_Required action_
Check each line of the data for "search", and copy the ones that have it.

_Stored data_

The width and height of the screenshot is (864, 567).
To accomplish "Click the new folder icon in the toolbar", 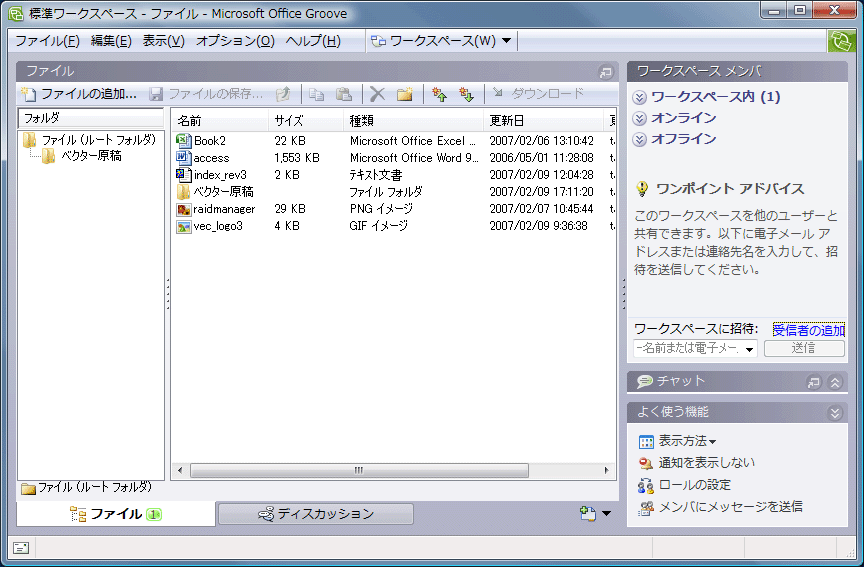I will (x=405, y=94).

==

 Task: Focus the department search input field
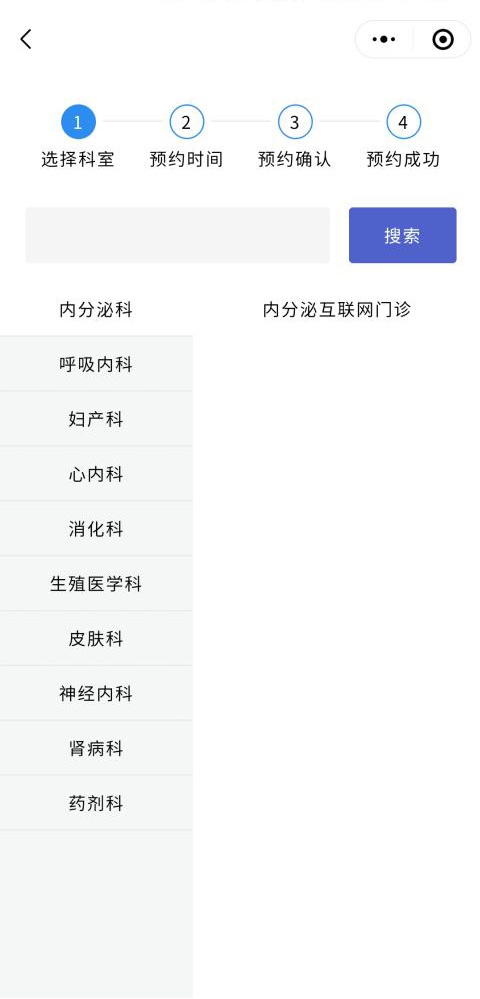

* * *

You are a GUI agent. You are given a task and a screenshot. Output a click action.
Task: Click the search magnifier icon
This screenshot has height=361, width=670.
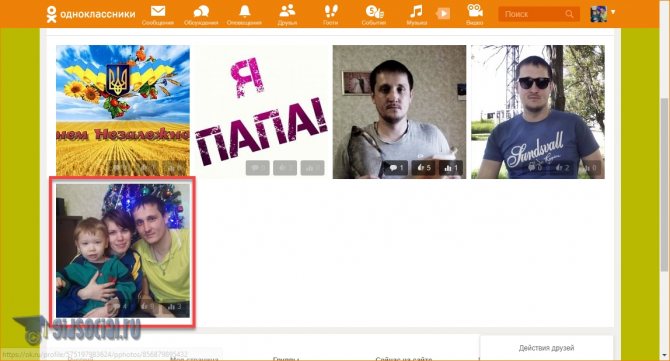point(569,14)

_Solved exercise_
 Task: Focus the department search input field
Task: Click the search magnifier icon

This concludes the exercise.